**THE TASK**
A single figure is the whole answer: the number of lines in the records that contain "play".

**PROVIDED RECORDS**
* * * * *
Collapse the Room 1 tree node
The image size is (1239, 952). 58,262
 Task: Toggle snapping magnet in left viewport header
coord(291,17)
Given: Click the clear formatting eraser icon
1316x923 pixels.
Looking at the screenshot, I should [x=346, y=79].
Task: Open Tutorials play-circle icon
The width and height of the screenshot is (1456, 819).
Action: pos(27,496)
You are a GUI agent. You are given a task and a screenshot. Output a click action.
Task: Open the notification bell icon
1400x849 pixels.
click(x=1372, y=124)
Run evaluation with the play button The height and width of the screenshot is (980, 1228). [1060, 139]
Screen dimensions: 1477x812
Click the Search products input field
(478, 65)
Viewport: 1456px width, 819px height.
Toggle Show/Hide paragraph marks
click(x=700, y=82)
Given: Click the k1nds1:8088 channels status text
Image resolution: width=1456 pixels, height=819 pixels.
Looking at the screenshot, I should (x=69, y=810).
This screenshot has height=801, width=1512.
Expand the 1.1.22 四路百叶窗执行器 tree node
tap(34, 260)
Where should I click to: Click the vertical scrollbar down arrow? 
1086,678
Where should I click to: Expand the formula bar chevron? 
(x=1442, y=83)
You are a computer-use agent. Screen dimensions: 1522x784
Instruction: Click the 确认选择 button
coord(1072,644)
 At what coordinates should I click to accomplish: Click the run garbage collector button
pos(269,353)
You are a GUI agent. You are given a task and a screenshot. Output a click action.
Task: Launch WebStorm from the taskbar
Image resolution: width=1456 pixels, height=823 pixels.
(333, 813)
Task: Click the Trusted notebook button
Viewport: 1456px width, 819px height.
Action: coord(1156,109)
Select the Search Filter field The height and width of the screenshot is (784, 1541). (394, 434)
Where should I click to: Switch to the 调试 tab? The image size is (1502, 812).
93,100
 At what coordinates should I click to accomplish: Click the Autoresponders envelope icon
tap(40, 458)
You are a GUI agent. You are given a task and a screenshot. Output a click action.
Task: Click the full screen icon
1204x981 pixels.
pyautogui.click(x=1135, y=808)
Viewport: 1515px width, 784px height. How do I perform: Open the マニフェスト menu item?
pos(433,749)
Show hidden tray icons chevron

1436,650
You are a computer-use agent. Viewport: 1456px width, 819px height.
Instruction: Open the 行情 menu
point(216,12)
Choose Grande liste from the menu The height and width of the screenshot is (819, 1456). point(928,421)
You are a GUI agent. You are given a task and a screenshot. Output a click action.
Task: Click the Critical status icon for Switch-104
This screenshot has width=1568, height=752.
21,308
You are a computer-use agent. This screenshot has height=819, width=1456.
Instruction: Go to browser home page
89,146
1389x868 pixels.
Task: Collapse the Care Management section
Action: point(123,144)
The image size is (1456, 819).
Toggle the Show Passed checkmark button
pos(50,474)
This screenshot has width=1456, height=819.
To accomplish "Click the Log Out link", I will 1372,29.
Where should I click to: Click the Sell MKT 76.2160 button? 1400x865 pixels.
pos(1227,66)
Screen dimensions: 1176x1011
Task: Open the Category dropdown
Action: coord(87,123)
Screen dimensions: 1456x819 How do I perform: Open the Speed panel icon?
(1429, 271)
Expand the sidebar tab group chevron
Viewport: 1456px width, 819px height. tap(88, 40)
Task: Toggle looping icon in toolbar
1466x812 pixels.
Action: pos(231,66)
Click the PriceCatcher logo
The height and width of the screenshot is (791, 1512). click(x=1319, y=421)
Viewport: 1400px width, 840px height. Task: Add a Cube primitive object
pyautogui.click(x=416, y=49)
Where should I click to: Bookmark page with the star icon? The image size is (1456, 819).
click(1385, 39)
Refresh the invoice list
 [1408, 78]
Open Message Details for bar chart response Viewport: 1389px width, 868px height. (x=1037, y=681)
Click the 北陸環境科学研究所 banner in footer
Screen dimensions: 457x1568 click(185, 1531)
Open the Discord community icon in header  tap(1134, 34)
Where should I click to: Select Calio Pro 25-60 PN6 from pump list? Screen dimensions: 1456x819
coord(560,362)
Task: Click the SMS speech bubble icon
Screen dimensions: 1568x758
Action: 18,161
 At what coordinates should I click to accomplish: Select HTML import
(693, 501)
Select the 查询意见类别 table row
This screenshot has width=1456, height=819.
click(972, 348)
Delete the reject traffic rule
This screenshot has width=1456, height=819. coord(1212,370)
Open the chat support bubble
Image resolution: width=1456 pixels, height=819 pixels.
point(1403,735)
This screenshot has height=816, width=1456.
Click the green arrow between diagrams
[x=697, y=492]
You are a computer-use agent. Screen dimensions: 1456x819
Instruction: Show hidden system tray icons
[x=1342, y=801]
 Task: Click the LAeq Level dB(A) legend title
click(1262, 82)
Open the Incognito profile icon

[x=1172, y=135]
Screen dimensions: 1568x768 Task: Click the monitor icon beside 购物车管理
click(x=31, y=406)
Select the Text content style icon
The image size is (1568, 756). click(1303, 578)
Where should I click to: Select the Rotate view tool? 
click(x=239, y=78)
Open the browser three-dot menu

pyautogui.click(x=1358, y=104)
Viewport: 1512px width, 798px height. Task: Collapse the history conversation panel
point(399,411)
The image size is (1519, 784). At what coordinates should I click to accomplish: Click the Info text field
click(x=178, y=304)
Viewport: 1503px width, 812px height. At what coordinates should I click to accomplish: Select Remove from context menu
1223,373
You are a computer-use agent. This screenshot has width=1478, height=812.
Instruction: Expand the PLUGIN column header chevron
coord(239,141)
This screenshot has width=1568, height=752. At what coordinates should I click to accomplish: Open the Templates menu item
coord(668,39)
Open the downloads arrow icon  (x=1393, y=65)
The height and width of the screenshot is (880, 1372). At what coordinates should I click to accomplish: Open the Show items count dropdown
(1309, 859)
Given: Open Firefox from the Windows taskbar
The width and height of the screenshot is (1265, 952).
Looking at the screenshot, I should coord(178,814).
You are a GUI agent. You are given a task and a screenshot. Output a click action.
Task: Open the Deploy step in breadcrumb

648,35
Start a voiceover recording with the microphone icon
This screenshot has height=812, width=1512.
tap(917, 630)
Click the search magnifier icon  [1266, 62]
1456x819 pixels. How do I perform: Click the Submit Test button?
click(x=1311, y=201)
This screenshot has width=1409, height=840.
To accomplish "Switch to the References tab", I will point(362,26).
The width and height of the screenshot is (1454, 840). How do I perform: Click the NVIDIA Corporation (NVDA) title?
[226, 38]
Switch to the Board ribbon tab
* * * * *
**WRITTEN RESPONSE**
2